Pressure-cooked Pork Belly - Homecooking

Bought a cookbook from Yangon airport at USD60 and was wondering if its worth the money and the time try the recipes. It is by Tin Cho Chaw and the book is eentitled Hsa Ba or simple "Please eat!"She won an award for this book. Flipped through most of the pages and I wondered if China in the north and India in the west have influenced Myanmar cuisine in a large scale? Noticed many Indian and Chinese influenced recipes or very similar ones.

Tried a dish I had fail one time too many, Braised Pork Belly. The recipe in this book seems simple enough. It did not disappoint. Came out delicious and the instruction is so simple.

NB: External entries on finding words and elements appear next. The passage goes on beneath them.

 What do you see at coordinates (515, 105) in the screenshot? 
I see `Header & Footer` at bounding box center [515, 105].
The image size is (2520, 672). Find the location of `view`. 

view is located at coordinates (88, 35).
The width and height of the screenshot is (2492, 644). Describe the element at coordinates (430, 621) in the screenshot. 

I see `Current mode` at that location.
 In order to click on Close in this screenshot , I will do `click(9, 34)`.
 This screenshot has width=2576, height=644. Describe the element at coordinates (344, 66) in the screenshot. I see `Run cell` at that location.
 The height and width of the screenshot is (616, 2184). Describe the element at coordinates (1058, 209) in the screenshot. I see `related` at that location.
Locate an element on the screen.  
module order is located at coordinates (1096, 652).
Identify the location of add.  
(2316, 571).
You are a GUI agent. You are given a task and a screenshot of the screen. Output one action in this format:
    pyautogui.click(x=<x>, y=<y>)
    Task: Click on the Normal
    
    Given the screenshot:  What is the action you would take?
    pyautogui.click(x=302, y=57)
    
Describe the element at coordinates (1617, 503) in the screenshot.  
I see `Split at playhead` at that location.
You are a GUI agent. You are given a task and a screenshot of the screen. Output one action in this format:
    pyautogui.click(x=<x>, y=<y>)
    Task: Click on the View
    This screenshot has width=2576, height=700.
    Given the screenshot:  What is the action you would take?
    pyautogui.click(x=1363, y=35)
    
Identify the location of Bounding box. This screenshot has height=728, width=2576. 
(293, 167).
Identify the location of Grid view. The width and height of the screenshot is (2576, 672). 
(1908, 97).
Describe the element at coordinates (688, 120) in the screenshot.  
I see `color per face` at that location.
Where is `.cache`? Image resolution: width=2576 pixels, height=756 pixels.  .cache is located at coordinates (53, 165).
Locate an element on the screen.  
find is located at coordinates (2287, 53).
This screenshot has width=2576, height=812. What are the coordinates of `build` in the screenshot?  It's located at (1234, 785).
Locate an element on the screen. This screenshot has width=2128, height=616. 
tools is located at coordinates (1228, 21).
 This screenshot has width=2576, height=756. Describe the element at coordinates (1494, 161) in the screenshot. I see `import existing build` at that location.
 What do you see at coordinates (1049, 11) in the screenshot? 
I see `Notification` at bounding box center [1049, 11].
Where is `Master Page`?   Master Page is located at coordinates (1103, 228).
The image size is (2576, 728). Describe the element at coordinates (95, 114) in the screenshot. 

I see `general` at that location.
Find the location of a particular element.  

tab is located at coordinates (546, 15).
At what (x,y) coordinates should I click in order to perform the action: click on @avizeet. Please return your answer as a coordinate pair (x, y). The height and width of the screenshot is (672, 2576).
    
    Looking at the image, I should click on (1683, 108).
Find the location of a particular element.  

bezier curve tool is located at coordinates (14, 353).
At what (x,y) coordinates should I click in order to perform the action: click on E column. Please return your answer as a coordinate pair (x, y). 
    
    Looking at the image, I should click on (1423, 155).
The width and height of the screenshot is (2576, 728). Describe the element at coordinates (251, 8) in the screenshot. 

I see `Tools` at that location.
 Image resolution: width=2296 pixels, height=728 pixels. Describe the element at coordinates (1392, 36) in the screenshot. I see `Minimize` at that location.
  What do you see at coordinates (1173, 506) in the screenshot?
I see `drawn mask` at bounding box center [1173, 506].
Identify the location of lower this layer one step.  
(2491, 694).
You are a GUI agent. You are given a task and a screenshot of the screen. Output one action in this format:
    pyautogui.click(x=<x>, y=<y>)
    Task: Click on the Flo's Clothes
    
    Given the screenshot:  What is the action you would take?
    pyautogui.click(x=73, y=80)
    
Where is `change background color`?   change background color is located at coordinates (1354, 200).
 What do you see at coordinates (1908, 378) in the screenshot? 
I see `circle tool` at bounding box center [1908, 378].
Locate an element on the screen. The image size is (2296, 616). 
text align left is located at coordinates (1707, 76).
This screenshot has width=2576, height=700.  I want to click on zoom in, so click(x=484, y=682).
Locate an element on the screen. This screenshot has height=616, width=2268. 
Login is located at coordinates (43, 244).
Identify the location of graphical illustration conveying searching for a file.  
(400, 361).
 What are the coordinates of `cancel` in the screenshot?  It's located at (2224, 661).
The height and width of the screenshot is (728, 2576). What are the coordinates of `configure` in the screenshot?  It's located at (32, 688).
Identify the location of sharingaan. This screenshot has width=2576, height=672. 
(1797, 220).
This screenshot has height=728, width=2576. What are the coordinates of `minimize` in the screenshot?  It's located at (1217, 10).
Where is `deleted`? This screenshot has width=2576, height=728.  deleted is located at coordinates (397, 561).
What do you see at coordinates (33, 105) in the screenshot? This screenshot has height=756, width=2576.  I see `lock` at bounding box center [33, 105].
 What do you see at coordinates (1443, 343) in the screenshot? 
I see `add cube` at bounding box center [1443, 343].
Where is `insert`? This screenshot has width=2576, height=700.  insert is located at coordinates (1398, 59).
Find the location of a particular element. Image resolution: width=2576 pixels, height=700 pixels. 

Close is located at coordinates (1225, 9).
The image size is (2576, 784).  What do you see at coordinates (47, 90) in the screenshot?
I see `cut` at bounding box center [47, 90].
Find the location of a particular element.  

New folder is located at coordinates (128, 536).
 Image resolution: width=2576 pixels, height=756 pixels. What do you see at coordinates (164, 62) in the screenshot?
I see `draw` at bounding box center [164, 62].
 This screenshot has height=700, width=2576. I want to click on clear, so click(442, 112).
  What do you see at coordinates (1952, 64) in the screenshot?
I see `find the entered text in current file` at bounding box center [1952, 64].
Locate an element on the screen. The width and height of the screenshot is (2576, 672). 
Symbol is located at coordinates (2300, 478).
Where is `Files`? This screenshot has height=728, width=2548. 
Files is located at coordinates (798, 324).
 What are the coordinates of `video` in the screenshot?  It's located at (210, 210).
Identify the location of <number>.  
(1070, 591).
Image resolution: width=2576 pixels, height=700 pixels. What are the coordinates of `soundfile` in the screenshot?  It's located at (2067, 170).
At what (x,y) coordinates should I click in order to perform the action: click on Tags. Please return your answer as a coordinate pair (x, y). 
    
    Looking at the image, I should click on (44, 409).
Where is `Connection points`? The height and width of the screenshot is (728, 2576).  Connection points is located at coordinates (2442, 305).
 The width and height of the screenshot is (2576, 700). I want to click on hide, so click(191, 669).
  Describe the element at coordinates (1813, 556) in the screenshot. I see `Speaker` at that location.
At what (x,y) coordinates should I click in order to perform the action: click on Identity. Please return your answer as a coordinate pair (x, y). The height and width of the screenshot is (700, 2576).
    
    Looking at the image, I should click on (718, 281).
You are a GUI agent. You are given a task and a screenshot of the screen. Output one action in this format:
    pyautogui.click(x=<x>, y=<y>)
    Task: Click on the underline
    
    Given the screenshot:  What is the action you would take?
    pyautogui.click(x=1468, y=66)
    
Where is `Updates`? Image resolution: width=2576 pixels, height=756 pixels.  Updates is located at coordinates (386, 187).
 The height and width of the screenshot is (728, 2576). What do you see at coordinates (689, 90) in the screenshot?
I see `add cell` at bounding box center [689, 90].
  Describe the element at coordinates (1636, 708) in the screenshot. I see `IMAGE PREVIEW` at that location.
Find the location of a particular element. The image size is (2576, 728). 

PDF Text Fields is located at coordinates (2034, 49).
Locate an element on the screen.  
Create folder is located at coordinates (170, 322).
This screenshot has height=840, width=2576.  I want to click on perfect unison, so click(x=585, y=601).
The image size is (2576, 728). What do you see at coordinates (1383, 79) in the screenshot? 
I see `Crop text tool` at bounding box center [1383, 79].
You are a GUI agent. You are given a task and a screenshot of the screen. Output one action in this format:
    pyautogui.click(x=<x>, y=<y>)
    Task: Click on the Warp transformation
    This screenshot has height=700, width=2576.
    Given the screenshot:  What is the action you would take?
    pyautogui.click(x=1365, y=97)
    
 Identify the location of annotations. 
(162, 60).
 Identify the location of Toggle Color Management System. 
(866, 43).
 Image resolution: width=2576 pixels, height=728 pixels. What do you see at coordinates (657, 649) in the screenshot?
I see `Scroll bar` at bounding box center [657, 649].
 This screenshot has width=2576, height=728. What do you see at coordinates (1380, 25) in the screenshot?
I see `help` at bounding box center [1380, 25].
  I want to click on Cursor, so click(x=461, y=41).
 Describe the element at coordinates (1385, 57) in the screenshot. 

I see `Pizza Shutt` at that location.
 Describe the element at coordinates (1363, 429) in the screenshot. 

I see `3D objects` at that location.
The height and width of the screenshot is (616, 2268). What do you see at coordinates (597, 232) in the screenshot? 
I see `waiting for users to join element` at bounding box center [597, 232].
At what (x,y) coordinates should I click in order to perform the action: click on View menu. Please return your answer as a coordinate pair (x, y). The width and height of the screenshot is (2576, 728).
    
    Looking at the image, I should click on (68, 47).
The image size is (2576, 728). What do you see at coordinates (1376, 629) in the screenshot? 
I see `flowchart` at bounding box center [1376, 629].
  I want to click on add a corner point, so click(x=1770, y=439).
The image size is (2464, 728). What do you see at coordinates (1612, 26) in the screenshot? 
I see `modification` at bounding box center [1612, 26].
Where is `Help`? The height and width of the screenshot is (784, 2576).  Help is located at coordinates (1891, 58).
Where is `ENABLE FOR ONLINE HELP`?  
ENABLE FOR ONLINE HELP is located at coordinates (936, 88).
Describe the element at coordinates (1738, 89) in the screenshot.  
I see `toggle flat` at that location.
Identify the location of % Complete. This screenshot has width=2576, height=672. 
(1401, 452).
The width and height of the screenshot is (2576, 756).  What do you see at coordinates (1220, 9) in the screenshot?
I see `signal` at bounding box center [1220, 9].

Cooked it twice as my wife do not want too much sugar was suggested in the book i.e. 3 teaspoons for 300gm of pork. I find the caramelisation very nice and the taste was good. But alas I have to cook for two. So in my 2nd round I go for 1/2 teaspoon for 600gm of pork a reduction of 88%. I did not achieved very strong caramelisation but the thick soy sauce did the job well enough for me to get the desired dark brown final product.

Ingredients:
600gm Pork Belly
1/2 tsp sugar (instead of the suggested 4 tsp)
6 tbsp soy sauce
2 tbsp dark soy sauce
10 cloves garlic peeled an left whole
15 slices of ginger

Marination:
Cut up pork into big pieces (a couple of centimeters length). Add the sugar and 2 tablespoons of soy sauce. Mix thoroughly and leave for an hour or so.

Cooking: (author suggest a slow cook in the oven but I went for the pressure cooker as I will take 25  minutes compared to 2 hours in the oven)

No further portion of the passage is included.